El presidente Donald Trump envió este miércoles a su secretario del Interior, Doug Burgum, a Caracas con una misión clara: impulsar una nueva etapa de inversiones en petróleo, gas y minería. La iniciativa busca reactivar sectores estratégicos de la economía venezolana bajo un contexto político en el que Washington intenta ejercer una influencia directa. Burgum llegó acompañado por representantes de más de veinte empresas estadounidenses vinculadas al sector minero y de minerales, y sostuvo una reunión en el Palacio de Miraflores con la presidenta interina de Venezuela, Delcy Rodríguez.
La visita se produce en un momento particularmente sensible para el país. En enero, fuerzas estadounidenses capturaron a Nicolás Maduro durante una operación que modificó de manera drástica el panorama político interno y abrió una etapa de presión y supervisión internacional encabezada por Washington. En público, Trump ha destacado la cooperación de Rodríguez y ha señalado que el flujo de petróleo venezolano “ya empieza a moverse”, sugiriendo que el país comienza a reintegrarse a los circuitos energéticos internacionales.
Detrás de ese discurso diplomático, sin embargo, la administración estadounidense mantiene herramientas legales y políticas que le permiten presionar a figuras clave del antiguo gobierno. Entre esas palancas se encuentran posibles detenciones y procesos de extradición contra exfuncionarios relevantes del aparato estatal. Ese escenario configura un equilibrio delicado entre cooperación económica, transición política y control externo.

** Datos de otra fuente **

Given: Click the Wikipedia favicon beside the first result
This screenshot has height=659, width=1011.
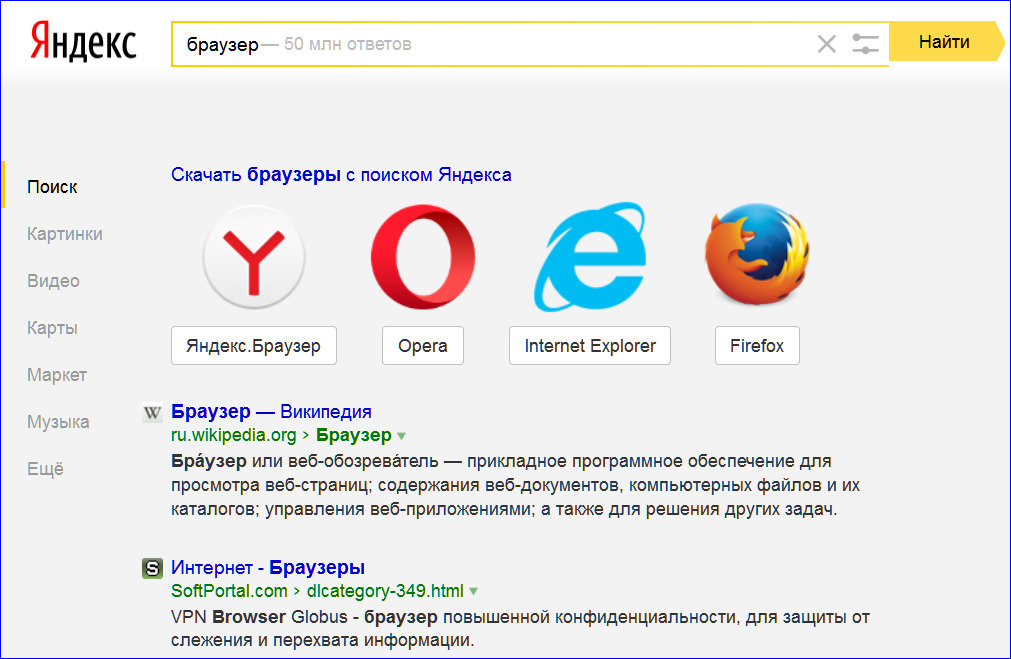Looking at the screenshot, I should [152, 413].
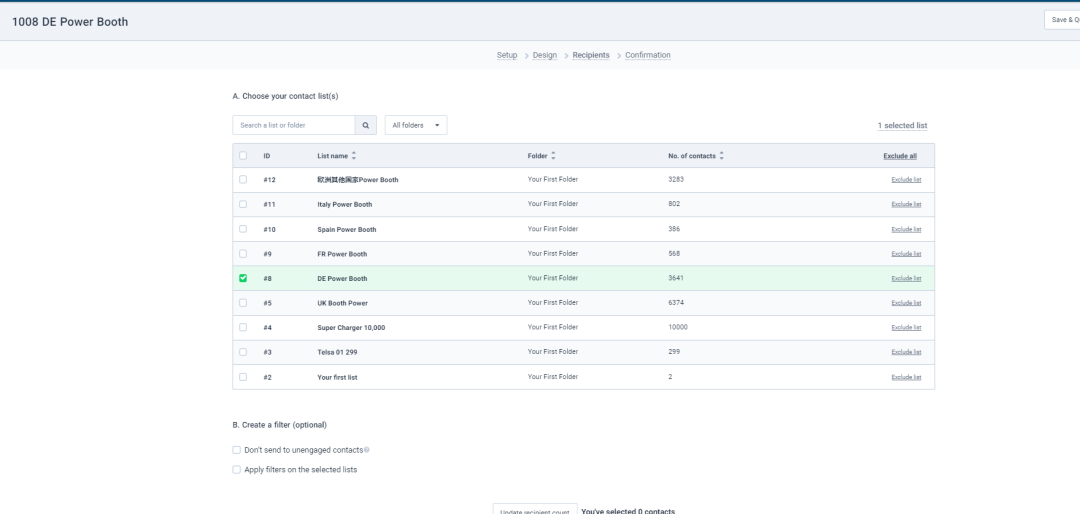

Uno de los puntos más inmediatos en la agenda es la reforma del sector minero. Rodríguez anunció que su gobierno presentará en los próximos días un proyecto para modificar la principal ley minera de Venezuela. Según lo planteado en Caracas, la iniciativa abriría espacio para que empresas extranjeras participen en la explotación de recursos como oro, diamantes y tierras raras, con la intención de que el proceso legislativo avance con rapidez.
Durante su visita, Burgum defendió la iniciativa destacando su potencial económico. Habló de la posibilidad de generar “miles de empleos bien pagados” y atraer inversiones por “miles de millones de dólares”. Al mismo tiempo, insistió en la necesidad de reducir la burocracia, simplificar trámites y acelerar la aprobación de permisos para nuevos proyectos extractivos. De acuerdo con reportes de Reuters, el funcionario también tiene previsto reunirse con actores del sector petrolero y gasífero para discutir expansión de operaciones y nuevos desembolsos.
El componente energético ocupa un lugar central en la estrategia. Tras la captura de Maduro, Washington asumió el control de las exportaciones petroleras venezolanas y canaliza los ingresos hacia un fondo supervisado por Estados Unidos en Qatar. El secretario de Energía, Chris Wright, estimó que para finales de febrero se habían generado alrededor de 2.000 millones de dólares en ventas bajo este esquema, con cerca de 40 millones de barriles comercializados a un precio aproximado de 50 dólares por barril.
En paralelo, la Casa Blanca impulsa un plan de reconstrucción que en su entorno se ha descrito en torno a los 100.000 millones de dólares. El objetivo es reconstruir infraestructura clave y atraer nuevamente a grandes compañías internacionales que operaron en Venezuela en el pasado. Rodríguez también ha sugerido posibles cambios en la ley de hidrocarburos para facilitar inversiones en campos petroleros subdesarrollados, aunque todavía no ha detallado cómo podría ajustarse el tradicional requisito de mayoría estatal en esos proyectos.
El atractivo minero del país es significativo. Venezuela posee reservas importantes de oro, cobre, diamantes, bauxita y coltán, además de otros minerales industriales. Del coltán se extraen niobio y tantalio, insumos esenciales para la industria electrónica y la fabricación de baterías, mientras que la bauxita es la base de la producción de aluminio, un material considerado estratégico por Estados Unidos. No obstante, el verdadero desafío no está en la riqueza del subsuelo, sino en la fortaleza institucional y en la capacidad del país para garantizar reglas claras y una gestión eficiente del sector.
En el fondo, la iniciativa también tiene un componente geopolítico evidente. Washington busca reducir su dependencia de China en el suministro de minerales críticos, especialmente después de las tensiones comerciales de los últimos años. Integrar los recursos venezolanos a las cadenas productivas de Norteamérica podría beneficiar a industrias como la automotriz, la aeroespacial y la electrónica. Aun así, el éxito de esta estrategia dependerá menos de los anuncios políticos y más de la capacidad para ofrecer seguridad jurídica, supervisión ambiental y condiciones estables que generen confianza entre los inversionistas.